CINCINNATI — In May, just after the 2019 NFL Draft the Steelers invited rookie quarterback Devlin Hodges to their minicamp at UPMC Rooney Sports Complex on Pittsburgh’s South Side.
Hodges was one of three quarterbacks invited to the three-day camp, and everyone knew that only one would get a job coming out of it. The 6-foot-1 Hodges was matched up against 6-foot-5 Tennessee grad Keller Chryst and 6-foot-3 Eastern Michigan alum Brogran Roback. Hodges came to the Steelers from Samford, an FCS school in north-central Alabama.
He looked like a member of the junior varsity. One reporter and sometimes photographer — this reporter and sometimes photographer — lamented a missed opportunity at getting an action photo.
When asked why by a colleague, I responded, “for the story when he gets cut.”
Until he started to throw. Hodges’ arm strength, accuracy and wherewithal in the pocket outshined his lack of size and resume, and he won the Steelers’ fourth quarterback job. That meant he got to stay through summer OTAs and fall training camp.
But it’s far from a guarantee of more than that.
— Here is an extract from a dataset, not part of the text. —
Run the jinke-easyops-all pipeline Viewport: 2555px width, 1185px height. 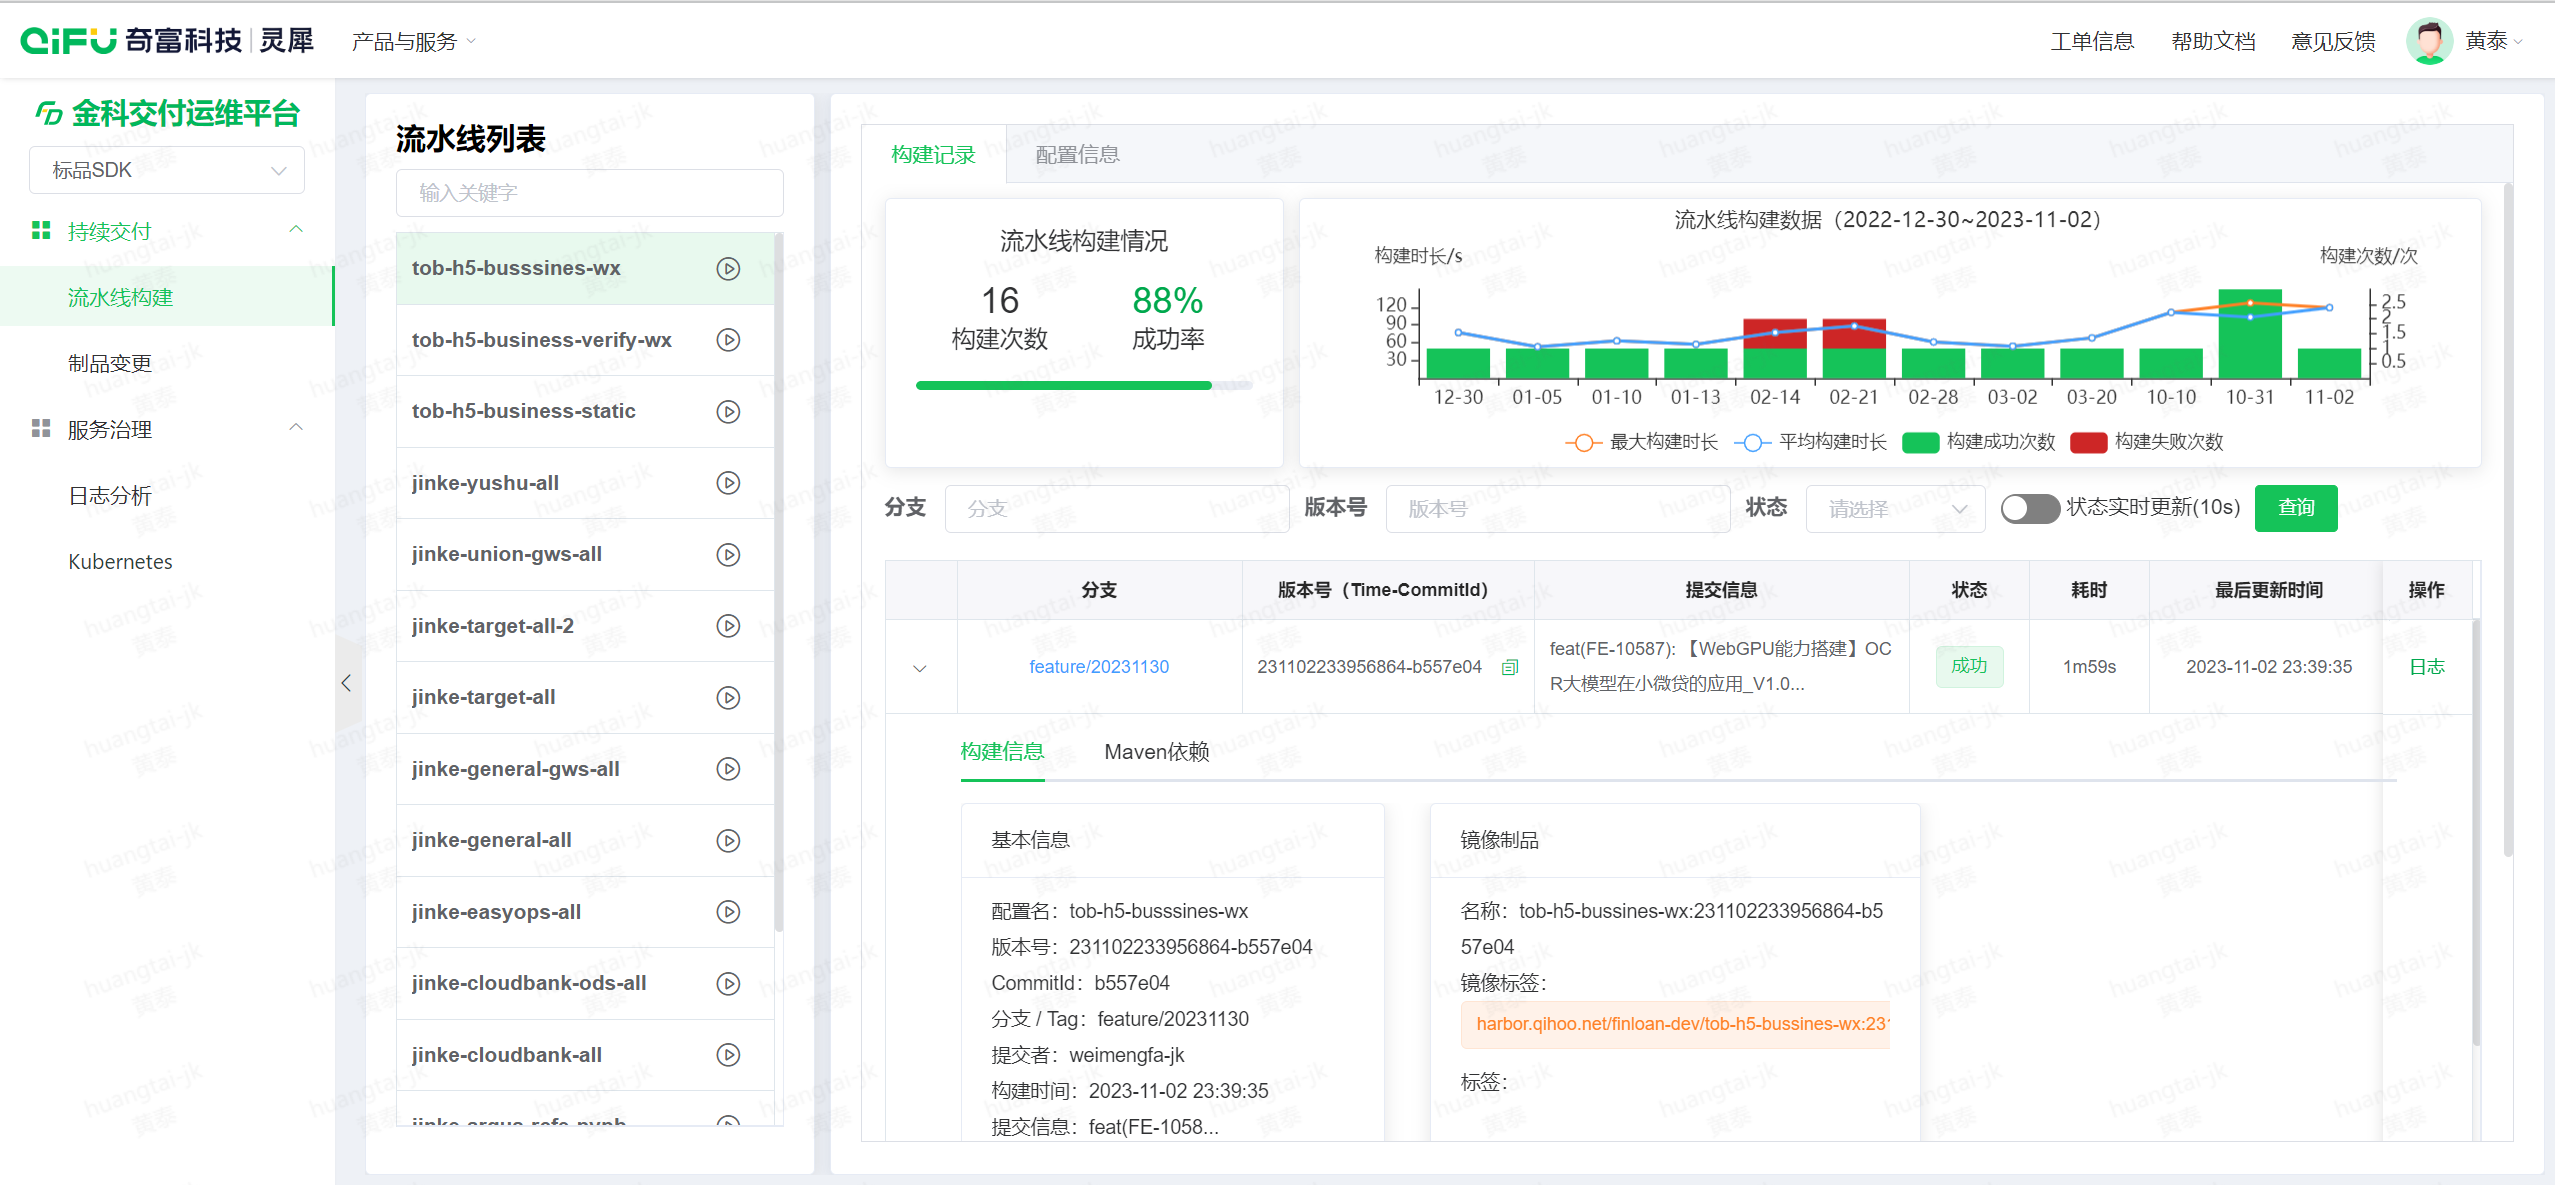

With a future Hall of Famer at the helm and two drafted backups ahead of it, it was far from a guarantee that Hodges would develop into more than an afterthought in his Steelers career.
After all, former fourth quarterbacks Bart Houston (2017), Dustin Vaughan (2016), Tajh Boyd (2015) and John Parker Wilson (2014) haven’t exactly remained a large part of the conversation around the team.
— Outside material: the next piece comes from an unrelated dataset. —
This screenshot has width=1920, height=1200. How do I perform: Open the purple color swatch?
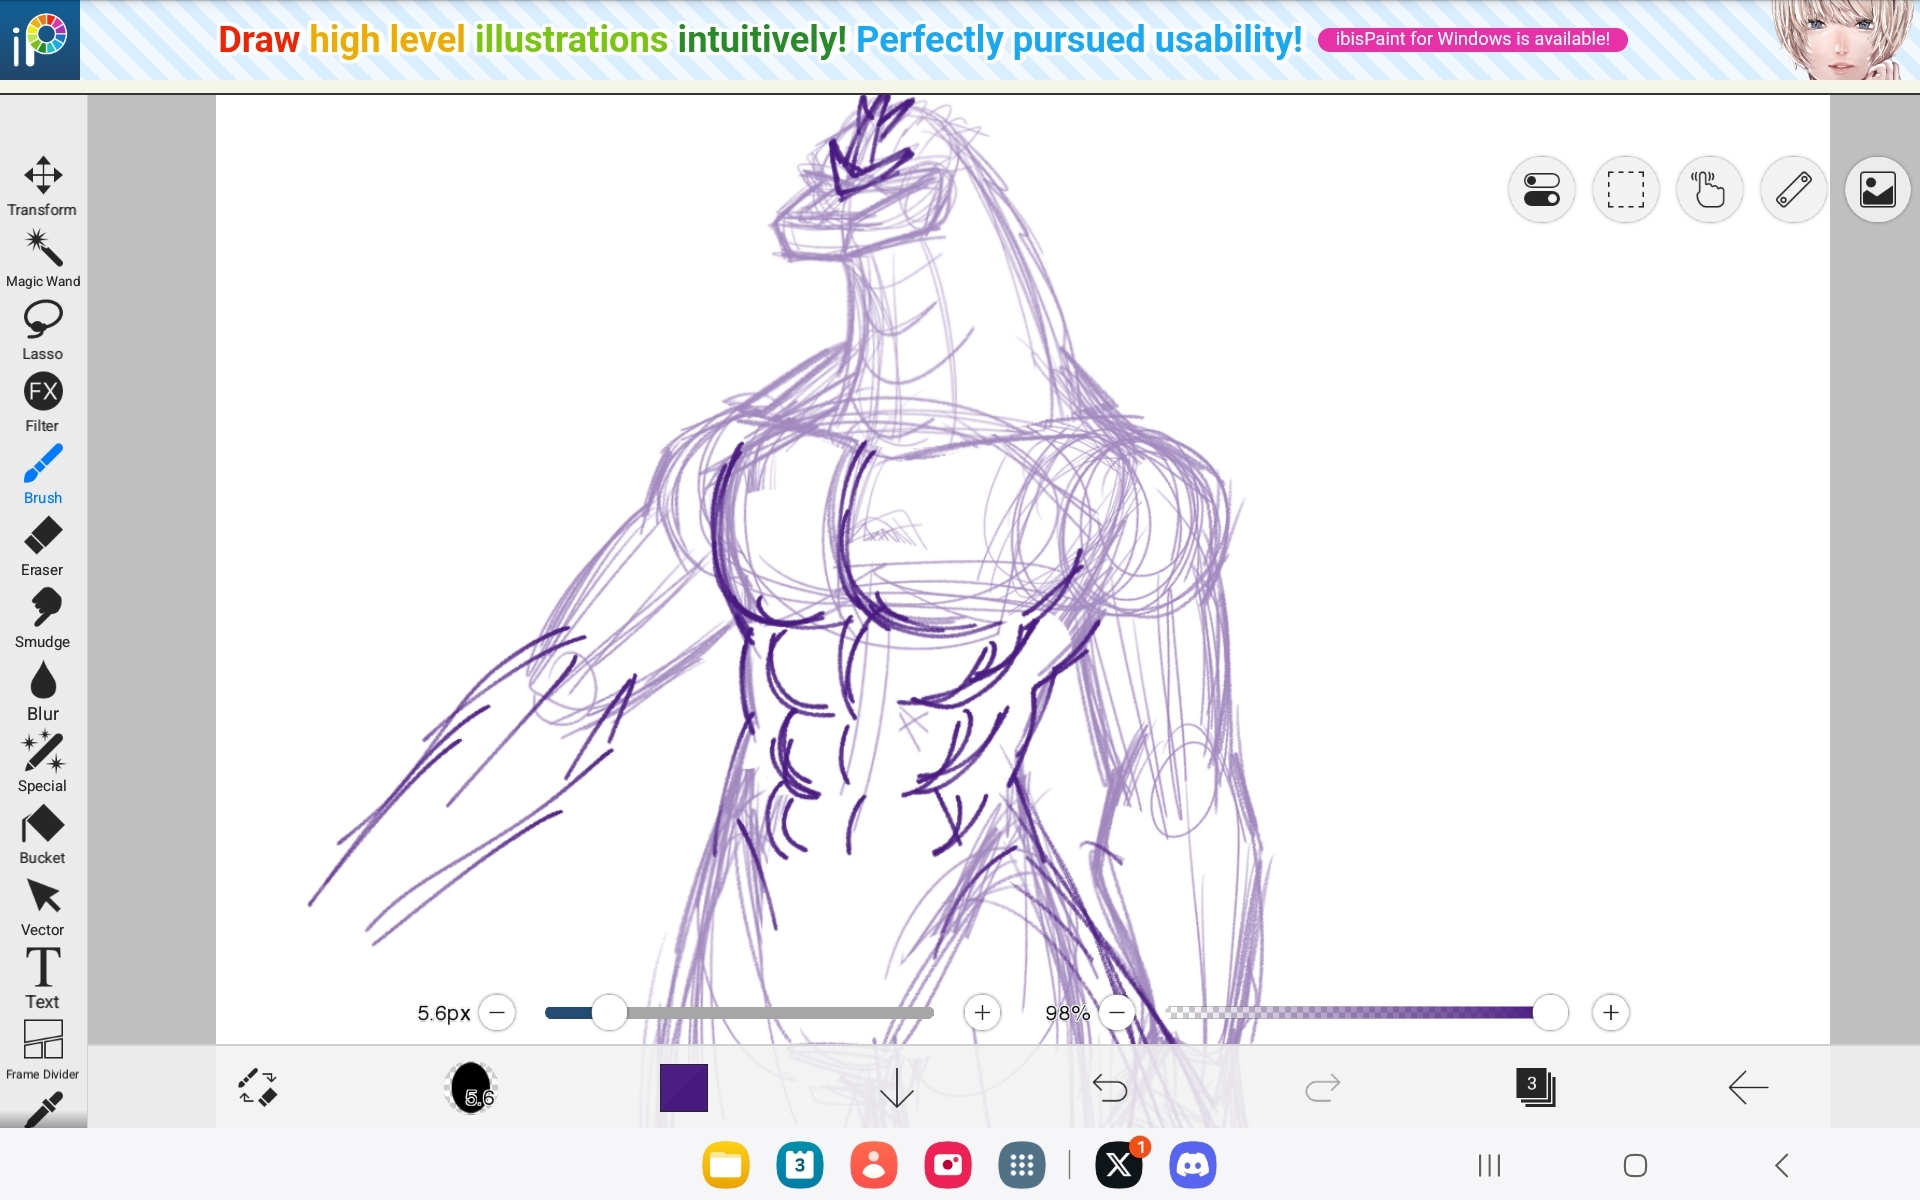coord(684,1087)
But there was something different about Hodges, and it wasn’t just his history as a national champion duck-caller and the nickname that came with it. When he got chances to show what he could do on the field, he turned heads.
In the Steelers’ first preseason game, he completed 8 of 14 passes for 79 yards and a touchdown. He threw another TD pass in the second game and was given significant playing time in the team’s preseason finale.
Hodges did not make the team’s 53-man roster out of training camp, but he impressed enough that the Steelers started shopping backup Josh Dobbs. They found a suitor in the Jacksonville Jaguars on Sept. 9 and Hodges was back with the team, set up to be the scout-team quarterback and spend the year on the practice squad.
Six days later, Ben Roethlisberger was lost for the season with an elbow injury. Hodges was promoted to the active roster. He played in two games when Mason Rudolph suffered a concussion, winning his only start at the Los Angeles Chargers.
So with Rudolph struggling on Sunday, Steelers head coach Mike Tomlin sat him down and went to his bench, inserting the 23-year-old undrafted rookie with 40 NFL passes to his name with the Steelers trailing on the road in a must-win game against the Cincinnati Bengals.
It’s an idea that’s not as crazy as it sounds. Cleary, as it worked, with Hodges tossing a 79-yard touchdown in the Steelers’ 16-10 comeback win.
But it’s still notable that Tomlin was willing to put a significant portion of his team’s future in the hands of the youngster, a responsibility that was not lost on Hodges.
“It feels great to know the coaches aren’t afraid to call on me,” Hodges said to Steelers Now. “Every time they’ve called on me, I’ve provided, and Coach Tomlin always says, ‘If I ever ring, if I ever dial … answer.’
“That’s something he says to everybody. It’s all just about being a team. Everyone that’s wearing a helmet, each and every week, has to be prepared to do their job.”
It was one game, and one win, albeit an important one. Tomlin hasn’t made public his plans for who will start next week.
The Steelers’ effort on Sunday, while good enough to moved the hapless Bengals to 0-11, probably wouldn’t have beaten any other NFL team. Rudolph or Hodges, whoever runs the offense will need to be better.
But in the meantime, Tomlin’s words about needed them all ring true, and not just all 53 men on the active roster, but the practice squad, the 90 men in training camp, and even the undersized quarterback brought into rookie camp on a tryout.